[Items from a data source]
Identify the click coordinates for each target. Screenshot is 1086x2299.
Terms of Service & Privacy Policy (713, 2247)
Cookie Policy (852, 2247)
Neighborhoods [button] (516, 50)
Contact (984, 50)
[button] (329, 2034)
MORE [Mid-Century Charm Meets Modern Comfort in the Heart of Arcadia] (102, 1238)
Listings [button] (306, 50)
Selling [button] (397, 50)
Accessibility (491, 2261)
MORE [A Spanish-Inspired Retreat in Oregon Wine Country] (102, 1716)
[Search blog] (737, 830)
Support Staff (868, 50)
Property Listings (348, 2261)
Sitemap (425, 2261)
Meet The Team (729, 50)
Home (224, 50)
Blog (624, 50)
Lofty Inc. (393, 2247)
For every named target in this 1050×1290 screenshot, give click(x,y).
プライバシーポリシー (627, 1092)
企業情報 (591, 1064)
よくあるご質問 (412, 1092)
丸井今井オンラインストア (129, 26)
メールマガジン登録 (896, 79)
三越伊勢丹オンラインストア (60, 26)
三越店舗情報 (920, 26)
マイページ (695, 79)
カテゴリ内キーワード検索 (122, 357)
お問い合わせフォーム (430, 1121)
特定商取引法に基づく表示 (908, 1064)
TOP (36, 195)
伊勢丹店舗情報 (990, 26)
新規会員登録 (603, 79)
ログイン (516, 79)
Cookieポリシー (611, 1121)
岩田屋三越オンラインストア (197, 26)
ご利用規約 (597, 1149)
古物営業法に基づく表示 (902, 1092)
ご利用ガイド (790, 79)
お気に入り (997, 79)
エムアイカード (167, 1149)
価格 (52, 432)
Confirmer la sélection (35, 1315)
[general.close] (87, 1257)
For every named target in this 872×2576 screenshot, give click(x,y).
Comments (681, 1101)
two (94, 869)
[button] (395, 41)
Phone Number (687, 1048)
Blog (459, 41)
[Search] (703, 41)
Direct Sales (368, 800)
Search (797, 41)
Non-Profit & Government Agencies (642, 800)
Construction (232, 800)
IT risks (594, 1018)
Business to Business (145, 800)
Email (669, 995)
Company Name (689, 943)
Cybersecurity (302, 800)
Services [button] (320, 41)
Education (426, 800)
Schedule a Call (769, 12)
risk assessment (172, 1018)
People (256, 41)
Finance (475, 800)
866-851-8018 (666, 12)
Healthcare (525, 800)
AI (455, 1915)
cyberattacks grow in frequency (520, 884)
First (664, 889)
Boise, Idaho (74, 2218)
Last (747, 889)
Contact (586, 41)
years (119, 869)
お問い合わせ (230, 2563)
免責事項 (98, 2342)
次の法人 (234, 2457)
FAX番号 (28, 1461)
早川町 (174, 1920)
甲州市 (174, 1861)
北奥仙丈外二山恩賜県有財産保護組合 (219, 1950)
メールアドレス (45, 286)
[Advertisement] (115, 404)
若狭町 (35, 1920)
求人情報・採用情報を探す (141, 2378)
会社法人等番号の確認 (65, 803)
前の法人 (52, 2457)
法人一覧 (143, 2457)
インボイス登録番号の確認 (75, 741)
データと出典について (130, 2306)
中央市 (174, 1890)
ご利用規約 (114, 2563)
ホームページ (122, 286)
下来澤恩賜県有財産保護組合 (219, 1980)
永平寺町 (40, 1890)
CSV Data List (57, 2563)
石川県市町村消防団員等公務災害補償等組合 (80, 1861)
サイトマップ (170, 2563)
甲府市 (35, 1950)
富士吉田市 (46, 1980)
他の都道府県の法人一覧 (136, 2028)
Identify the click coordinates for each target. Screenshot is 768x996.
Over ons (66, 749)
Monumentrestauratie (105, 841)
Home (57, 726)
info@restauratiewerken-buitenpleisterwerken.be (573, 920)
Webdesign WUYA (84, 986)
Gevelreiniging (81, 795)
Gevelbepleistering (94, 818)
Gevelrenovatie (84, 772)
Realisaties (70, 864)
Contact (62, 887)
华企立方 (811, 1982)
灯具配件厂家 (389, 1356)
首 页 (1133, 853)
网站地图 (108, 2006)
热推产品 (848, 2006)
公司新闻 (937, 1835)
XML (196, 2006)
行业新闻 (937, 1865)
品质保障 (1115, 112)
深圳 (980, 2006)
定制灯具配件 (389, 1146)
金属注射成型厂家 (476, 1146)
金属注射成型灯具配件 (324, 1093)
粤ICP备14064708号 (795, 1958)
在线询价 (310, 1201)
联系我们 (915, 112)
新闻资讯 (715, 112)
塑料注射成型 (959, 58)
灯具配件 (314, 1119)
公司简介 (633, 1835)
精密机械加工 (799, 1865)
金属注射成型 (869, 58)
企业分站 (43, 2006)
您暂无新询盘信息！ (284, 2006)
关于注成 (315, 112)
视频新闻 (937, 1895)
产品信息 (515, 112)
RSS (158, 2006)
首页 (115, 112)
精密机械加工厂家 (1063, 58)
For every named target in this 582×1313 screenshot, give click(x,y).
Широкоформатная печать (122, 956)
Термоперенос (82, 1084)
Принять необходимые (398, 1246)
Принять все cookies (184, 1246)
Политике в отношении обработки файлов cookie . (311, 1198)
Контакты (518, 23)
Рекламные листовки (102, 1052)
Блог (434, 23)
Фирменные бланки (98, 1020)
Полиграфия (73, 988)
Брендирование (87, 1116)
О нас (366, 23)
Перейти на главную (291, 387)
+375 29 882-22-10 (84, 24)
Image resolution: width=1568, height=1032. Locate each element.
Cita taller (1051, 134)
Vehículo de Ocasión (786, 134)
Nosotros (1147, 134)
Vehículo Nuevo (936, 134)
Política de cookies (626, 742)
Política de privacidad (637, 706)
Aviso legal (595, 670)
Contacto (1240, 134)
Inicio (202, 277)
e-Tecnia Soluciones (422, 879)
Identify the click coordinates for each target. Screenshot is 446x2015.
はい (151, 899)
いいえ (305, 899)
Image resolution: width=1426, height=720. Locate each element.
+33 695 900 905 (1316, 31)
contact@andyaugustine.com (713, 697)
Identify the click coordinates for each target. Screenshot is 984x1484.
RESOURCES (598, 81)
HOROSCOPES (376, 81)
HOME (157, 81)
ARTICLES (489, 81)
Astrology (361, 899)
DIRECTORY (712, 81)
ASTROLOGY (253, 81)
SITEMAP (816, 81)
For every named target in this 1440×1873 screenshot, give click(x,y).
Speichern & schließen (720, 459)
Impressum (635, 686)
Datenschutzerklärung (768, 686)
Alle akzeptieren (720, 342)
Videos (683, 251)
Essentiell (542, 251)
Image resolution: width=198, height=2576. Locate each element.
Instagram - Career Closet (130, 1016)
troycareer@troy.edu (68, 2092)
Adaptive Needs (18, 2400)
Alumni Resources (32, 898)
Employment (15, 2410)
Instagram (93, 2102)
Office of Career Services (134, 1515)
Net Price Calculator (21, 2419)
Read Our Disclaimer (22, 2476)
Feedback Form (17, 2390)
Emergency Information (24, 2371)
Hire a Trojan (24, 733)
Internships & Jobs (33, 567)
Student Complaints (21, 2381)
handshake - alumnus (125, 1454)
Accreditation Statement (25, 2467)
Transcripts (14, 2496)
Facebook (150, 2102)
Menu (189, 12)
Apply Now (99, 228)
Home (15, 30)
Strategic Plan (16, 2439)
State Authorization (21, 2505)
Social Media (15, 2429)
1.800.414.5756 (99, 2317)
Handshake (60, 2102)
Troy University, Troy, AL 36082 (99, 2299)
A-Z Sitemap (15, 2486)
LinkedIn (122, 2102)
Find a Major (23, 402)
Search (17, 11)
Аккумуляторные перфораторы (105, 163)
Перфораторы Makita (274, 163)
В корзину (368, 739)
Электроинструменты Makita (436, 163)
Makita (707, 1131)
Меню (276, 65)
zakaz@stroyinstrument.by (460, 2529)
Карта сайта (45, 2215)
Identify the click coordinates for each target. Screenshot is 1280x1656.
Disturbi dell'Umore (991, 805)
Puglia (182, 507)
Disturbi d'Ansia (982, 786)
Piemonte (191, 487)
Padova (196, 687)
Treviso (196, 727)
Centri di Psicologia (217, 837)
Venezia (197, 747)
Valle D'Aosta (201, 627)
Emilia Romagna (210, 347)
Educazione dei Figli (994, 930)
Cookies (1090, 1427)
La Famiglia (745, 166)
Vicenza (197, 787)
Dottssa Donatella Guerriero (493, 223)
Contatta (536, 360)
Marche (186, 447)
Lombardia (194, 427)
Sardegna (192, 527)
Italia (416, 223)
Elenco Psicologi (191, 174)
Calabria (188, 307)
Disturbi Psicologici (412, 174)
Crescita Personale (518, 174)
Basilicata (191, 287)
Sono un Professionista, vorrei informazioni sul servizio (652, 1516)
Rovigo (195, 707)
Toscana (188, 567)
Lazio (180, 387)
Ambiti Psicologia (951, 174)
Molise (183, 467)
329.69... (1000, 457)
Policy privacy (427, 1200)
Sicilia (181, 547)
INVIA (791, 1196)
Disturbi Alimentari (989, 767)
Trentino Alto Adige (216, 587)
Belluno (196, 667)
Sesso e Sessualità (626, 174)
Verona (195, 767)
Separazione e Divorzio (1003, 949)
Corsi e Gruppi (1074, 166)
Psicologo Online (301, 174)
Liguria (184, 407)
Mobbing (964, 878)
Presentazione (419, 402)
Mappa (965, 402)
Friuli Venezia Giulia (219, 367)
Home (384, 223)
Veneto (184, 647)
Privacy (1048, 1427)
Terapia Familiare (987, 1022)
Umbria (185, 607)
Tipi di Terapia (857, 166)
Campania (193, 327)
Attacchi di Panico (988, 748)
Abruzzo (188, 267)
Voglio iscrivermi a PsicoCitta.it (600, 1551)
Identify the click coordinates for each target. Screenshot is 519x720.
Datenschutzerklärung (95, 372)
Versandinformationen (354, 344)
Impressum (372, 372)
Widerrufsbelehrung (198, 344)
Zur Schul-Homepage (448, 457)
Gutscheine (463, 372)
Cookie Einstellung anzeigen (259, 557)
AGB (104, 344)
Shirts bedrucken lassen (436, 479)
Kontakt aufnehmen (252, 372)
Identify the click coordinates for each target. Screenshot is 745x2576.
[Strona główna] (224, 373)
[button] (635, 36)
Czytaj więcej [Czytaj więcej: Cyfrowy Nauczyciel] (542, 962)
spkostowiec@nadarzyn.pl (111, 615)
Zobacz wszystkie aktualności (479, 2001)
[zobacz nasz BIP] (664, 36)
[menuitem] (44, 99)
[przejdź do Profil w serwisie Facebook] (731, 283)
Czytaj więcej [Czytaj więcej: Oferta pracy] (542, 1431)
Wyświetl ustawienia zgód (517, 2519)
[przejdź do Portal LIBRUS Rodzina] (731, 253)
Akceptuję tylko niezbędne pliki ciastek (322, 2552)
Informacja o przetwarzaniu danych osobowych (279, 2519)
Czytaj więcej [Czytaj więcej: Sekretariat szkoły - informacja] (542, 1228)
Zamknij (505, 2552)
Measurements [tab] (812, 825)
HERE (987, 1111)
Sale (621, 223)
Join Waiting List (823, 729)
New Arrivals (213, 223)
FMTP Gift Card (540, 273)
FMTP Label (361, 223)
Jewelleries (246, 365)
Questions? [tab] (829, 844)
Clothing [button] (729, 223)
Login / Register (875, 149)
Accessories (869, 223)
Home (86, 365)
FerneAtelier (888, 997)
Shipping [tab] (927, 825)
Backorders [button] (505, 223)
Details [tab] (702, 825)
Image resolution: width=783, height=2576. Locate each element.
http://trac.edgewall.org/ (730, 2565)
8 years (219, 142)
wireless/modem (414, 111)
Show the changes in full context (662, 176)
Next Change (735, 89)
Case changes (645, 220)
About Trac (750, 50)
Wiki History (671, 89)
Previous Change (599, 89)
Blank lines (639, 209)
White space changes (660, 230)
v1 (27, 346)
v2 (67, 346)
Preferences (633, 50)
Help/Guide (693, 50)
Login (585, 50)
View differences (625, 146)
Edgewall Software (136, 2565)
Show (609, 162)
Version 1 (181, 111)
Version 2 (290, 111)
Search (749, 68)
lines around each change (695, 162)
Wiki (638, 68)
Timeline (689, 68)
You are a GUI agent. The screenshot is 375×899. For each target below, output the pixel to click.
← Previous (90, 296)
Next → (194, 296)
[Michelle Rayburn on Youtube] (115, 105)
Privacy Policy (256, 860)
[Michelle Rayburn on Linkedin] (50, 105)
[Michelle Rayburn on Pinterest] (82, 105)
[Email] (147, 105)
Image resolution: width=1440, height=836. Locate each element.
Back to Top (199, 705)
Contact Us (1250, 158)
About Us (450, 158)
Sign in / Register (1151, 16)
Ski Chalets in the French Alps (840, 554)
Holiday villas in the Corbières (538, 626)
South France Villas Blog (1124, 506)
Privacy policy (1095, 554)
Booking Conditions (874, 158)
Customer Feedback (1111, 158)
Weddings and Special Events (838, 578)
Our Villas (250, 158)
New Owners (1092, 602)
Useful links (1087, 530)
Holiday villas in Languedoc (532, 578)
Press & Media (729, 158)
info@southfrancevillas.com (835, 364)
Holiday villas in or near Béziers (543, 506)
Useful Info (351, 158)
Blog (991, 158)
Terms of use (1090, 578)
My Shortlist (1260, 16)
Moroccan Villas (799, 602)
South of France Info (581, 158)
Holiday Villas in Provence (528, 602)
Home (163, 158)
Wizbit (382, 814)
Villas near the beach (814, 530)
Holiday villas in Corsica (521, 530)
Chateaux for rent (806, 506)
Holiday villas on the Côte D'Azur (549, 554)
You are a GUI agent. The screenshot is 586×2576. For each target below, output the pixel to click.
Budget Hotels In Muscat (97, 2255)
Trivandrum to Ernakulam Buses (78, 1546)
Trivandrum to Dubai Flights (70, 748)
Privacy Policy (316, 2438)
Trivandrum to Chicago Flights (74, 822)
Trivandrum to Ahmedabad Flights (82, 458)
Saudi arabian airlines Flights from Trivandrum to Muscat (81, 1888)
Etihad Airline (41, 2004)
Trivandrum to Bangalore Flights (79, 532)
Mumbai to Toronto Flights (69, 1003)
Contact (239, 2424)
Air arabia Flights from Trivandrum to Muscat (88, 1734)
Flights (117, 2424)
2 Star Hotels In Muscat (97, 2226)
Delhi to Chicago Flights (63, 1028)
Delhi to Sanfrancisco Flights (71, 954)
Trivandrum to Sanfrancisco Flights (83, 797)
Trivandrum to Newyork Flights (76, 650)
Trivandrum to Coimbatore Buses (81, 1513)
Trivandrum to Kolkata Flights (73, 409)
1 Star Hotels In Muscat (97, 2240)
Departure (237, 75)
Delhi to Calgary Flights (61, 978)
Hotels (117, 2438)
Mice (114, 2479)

Direction —
Copy everything from the start of the listing down through the line containing "Listings [button] (306, 50)", including that line.

Response to this exercise —
Identify the click coordinates for each target. Screenshot is 1086x2299.
Terms of Service & Privacy Policy (713, 2247)
Cookie Policy (852, 2247)
Neighborhoods [button] (516, 50)
Contact (984, 50)
[button] (329, 2034)
MORE [Mid-Century Charm Meets Modern Comfort in the Heart of Arcadia] (102, 1238)
Listings [button] (306, 50)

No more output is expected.